Harvest season is underway, and the Kansas Highway Patrol would like to remind motorists to use more caution and patience when traveling around farm trucks, tractors, combines, and other implements.

“As harvest is underway, each traveler in Kansas needs to be more aware of increased farm implement and truck traffic. In Kansas we have many trucks exiting and entering the roadways at any given time,” said said Lt. Adam Winters, KHP public information officer. “Traveling around these vehicles requires extra caution,”

Most farm equipment is not designed to travel at highway speeds, and might only travel 15 to 25 miles per hour. Farm equipment often is wider than other vehicles, and is sometimes wider than the lane of traffic, so extra room should be allowed when traveling near an implement on the road.
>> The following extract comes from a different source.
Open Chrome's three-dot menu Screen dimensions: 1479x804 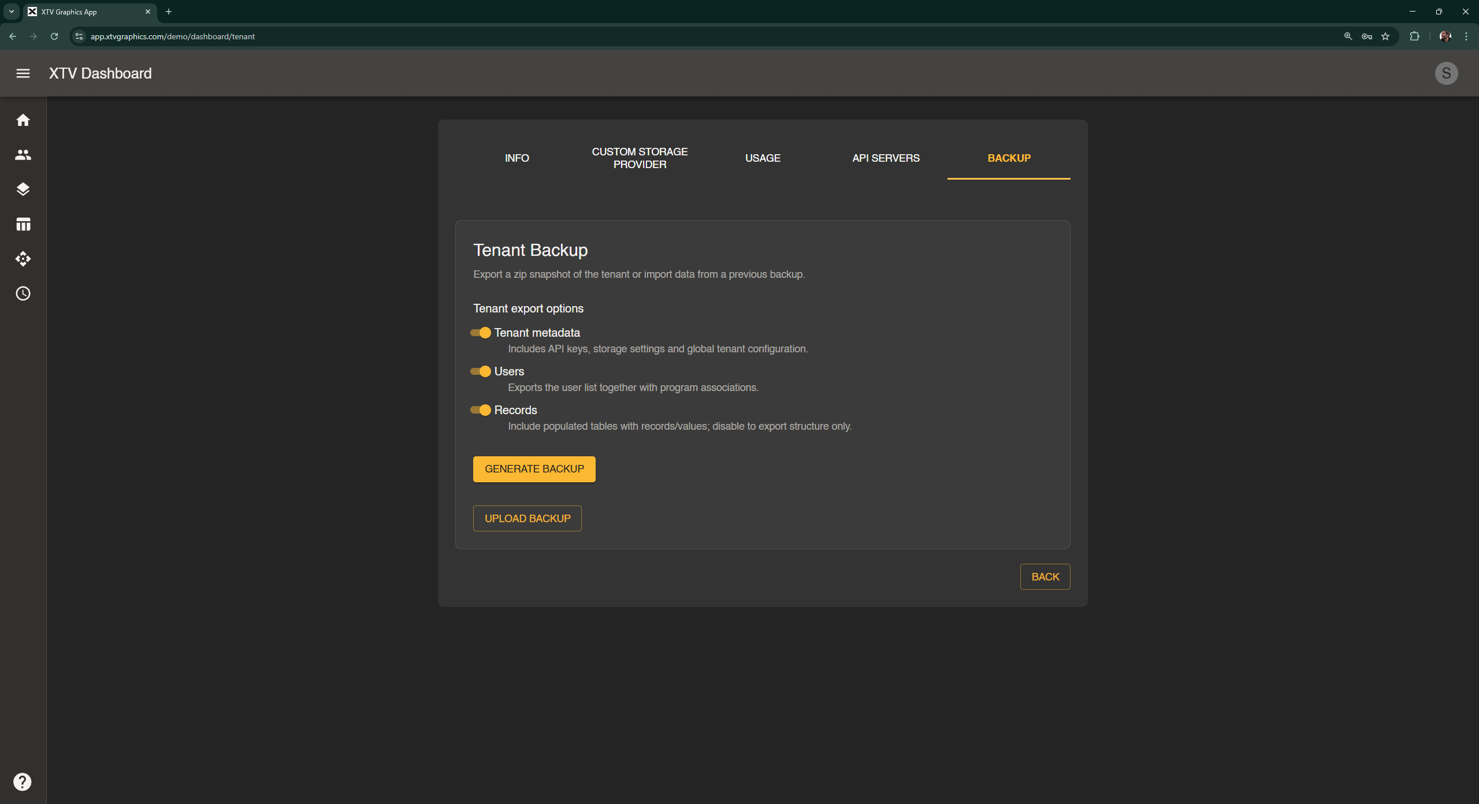(x=1466, y=36)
Extra caution should be practiced on all roads, but especially on the busy rural roads with unmarked intersections.

Preliminary numbers indicate that statewide in 2016, there were 110 crashes involving farm equipment. In those 110 crashes, one person was killed, and 29 people were injured. Already this year, preliminary statistics indicate there have been 22 crashes, with seven people injured.
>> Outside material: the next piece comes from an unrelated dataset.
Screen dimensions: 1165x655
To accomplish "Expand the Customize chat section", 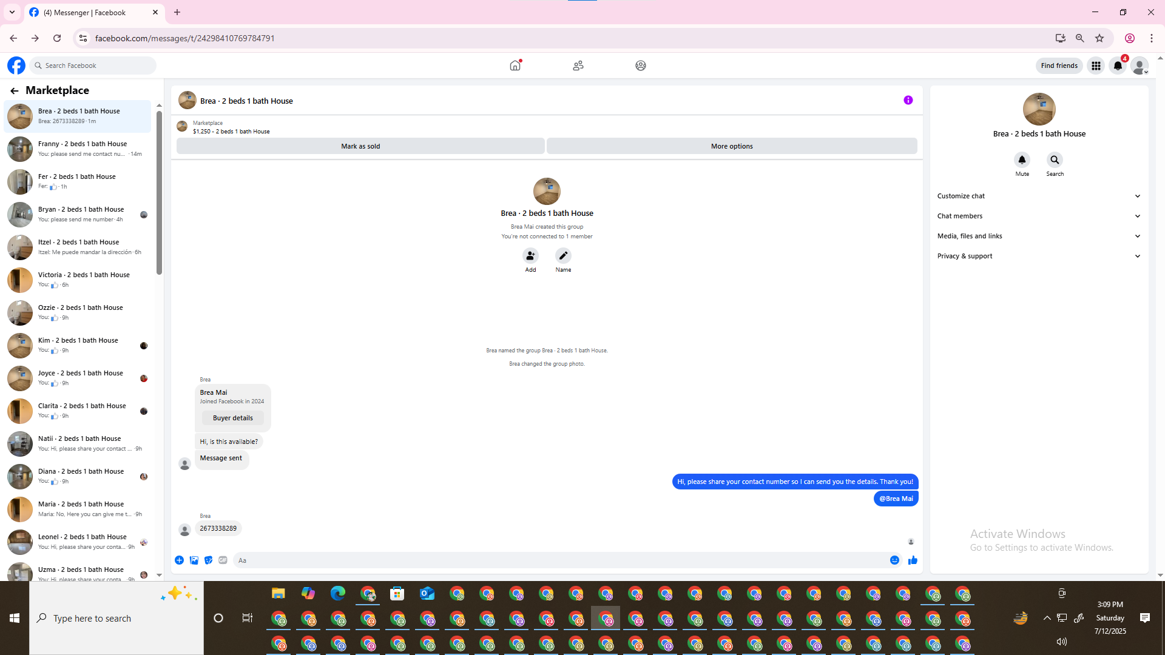I will pyautogui.click(x=1039, y=196).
It is important to share the road safely, for the sake of the farmers, and for the motoring public. Tips to keep in mind when sharing Kansas roads with farmers:

• Don’t assume the farmer knows you’re there. Most farmers regularly check for vehicles behind them, however, most of their time must be spent looking ahead to stay on the road and watch for oncoming traffic. Implements are very loud, hindering their ability to hear your vehicle.

• Pass with extreme caution. Don’t pass unless you can see clearly ahead of both your vehicle and the equipment you are passing. If there are curves or hills blocking your view, wait until you can clearly visualize the area you’re passing in. You should not pass in a designated “No Passing Zone,” even if you are stuck behind a farm vehicle. Do not pass if you are within 100 feet of any intersection, railroad grade crossing, bridge, elevated structure, or tunnel.

• When a farm vehicle pulls to the right side of the road, it does not mean it is turning right or allowing you to pass. Due to the size of some farm equipment, the farmer must execute wide left turns, so allow it plenty of room and time to turn, and be alert to see if there might be a driveway or field they may be turning into.

• Be patient. Don’t assume that a farmer can move aside to let you pass. Shoulders may be soft, wet, or steep, which can cause the farm vehicle to tip, or the shoulder may not support the weight of a heavy farm vehicle. They understand you are being delayed and will move over at the first safe location available.

• Think of the slow moving vehicle emblem as a warning to adjust your speed. When you see the slow moving vehicle emblem, immediately slow down. While the emblems are visible from a long distance, it is difficult to judge the speed at which you are closing in on the vehicle, especially at night.

• Pay attention. When you are not focused solely on the road, you increase your chances of a collision, especially if you should come upon a slow moving farm vehicle.